Antibacterial/organism (no. of isolates)a	MIC range (μg/ml)	MIC90 range (μg/ml)	% Susceptibleb	References
Staphylococcus aureus: methicillin susceptible (n = 2 515)
Telavancin	≤0.015–1	0.25–0.5	NA	(Draghi et al 2006; Sahm et al 2006; Jansen et al 2007)
Vancomycin	≤0.25–2	1	100
Linezolid	≤0.5–>4	2	99.8–100
Daptomycin	≤0.03–>1	0.5	99.9
Staphylococcus aureus: methicillin resistant (n = 1 669)
Telavancin	0.06–1	0.25–0.5	NA	(Draghi et al 2006; Sahm et al 2006; Jansen et al 2007)
Vancomycin	0.5–4	1–2	100
Linezolid	≤0.5–>4	2	99.4–99.8
Daptomycin	0.12–>1	0.5–1	99.6–99.7
Staphylococcus aureus: glycopeptide intermediate susceptible (n = 50)
Telavancin	0.125–1	1	NA	(Leuthner et al 2006)
Vancomycin	4–8	8	NR
Linezolid	0.5–4	2	NR
Daptomycin	0.25–2	1	NR
Streptococcus pneumoniae: penicillin susceptible (n = 371)
Telavancin	≤0.001–0.06	0.03	NA	(Draghi et al 2006; Thornsberry et al 2006; Jansen et al 2007)
Vancomycin	≤0.06–1	0.5	100
Linezolid	0.25–2	1	100
Daptomycin	≤0.03–1	0.25	NA
Streptococcus pneumoniae: penicillin resistant (n = 74)
Telavancin	0.008–0.03	0.015–0.03	NA	(Draghi et al 2006; Thornsberry et al 2006; Jansen et al 2007)
Vancomycin	0.25–0.5	0.5	100
Linezolid	0.5–1	1	100
Daptomycin	0.06–0.5	0.12–0.25	NA
Enterococcus faecalis: vancomycin susceptible (n = 928)
Telavancin	0.06–4	0.5–1	NA	(Draghi et al 2005; Sahm et al 2006; Jansen et al 2007)
Vancomycin	≤0.5–4	2	100
Linezolid	0.25–32	2	99.8–100
Daptomycin	≤0.015–4	1–2	100
Enterococcus faecalis: vancomycin nonsusceptible (n = 60)
Telavancin	0.25–16	8–16	NA	(Draghi et al 2006; Sahm et al 2006; Jansen et al 2007)
Vancomycin	8–>512	>512	0
Linezolid	0.5–2	1–2	100
Daptomycin	0.25–2	1–2	100
Enterococcus faecium: vancomycin susceptible (n = 427)
Telavancin	≤0.015–2	0.25	NA	(Draghi et al 2006; Sahm et al 2006; Jansen et al 2007)
Vancomycin	≤0.5–4	1	100
Linezolid	≤0.015–4	2	97.8–100
Daptomycin	≤0.015–8	4	98.9–99.3
Enterococcus faecium: vancomycin nonsusceptible (n = 352)
Telavancin	≤0.015–16	2–8	NA	(Draghi et al 2006; Sahm et al 2006; Jansen et al 2007)
Vancomycin	8–>.512	512–>512	0
Linezolid	1–16	2	98.8–100
Daptomycin	0.12–8	2–4	99.2–100

Total number of isolates from all studies evaluated.
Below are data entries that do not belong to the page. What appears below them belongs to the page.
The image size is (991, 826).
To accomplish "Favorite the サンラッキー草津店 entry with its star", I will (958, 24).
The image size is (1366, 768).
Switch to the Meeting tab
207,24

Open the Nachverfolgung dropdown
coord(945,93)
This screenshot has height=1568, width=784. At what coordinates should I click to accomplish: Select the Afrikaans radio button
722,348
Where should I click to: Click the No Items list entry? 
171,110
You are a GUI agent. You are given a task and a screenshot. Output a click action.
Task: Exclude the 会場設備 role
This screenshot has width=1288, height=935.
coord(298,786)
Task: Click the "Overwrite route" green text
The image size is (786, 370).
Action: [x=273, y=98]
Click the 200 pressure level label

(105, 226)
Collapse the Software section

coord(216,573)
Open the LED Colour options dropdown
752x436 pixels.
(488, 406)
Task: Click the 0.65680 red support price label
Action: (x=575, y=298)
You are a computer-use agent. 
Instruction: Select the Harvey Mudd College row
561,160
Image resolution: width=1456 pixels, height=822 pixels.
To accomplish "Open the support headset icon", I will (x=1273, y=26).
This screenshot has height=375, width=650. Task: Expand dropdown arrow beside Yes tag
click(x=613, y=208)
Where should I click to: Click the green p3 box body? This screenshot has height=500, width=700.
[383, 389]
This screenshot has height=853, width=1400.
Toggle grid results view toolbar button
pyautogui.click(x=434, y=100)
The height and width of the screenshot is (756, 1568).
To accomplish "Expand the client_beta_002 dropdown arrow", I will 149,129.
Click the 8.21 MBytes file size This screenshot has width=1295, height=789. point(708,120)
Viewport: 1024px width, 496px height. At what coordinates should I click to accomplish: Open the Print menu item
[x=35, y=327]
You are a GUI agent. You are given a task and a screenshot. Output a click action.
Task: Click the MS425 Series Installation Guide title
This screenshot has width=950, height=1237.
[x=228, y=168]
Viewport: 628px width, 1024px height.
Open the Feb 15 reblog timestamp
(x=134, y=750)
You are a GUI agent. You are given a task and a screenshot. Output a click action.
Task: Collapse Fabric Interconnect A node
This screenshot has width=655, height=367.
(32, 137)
Breakpoints based on Clinical and Laboratory Standards Institute guidelines (CSLI 2007)

Abbreviations: MIC90, minimum inhibitory concentration at which 90% of strains are inhibited; NA, not available for interpretation; NR, not reported.

Table 2

Effect of dose on pharmacokinetic parameters of telavancin in healthy adult volunteers over 7 days

	Dose
Pharmacokinetic parameters	7.5 mg/kg/day	12.5 mg/kg/day	15 mg/kg/day
Number of subjects	n = 6	n = 6	n = 4
Cmax (μg/mL)	96.7 ± 19.8	151 ± 17	203 ± 29
AUCss (μg.h/mL)	700 ± 114	1033 ± 91	1165 ± 232
t1/2(h)	8.83 ± 1.71	9.11 ± 2.33	8.78 ± 1.46
Vss (mL/kg)	105 ± 20	119 ± 18	126 ± 15
CL (mL/h/kg)	10.9 ± 1.6	12.2 ± 1.1	13.3 ± 2.6

Phase I study of pharmacokinetic data following 7–day treatment (Shaw et al 2005).

Values were reported as means ± standard deviations.

Abbreviations: AUCss, area under curve at steady state; CL, clearance; Cmax, maximum serum concentration; t1/2, half-life; Vss, volume of distribution at steady state.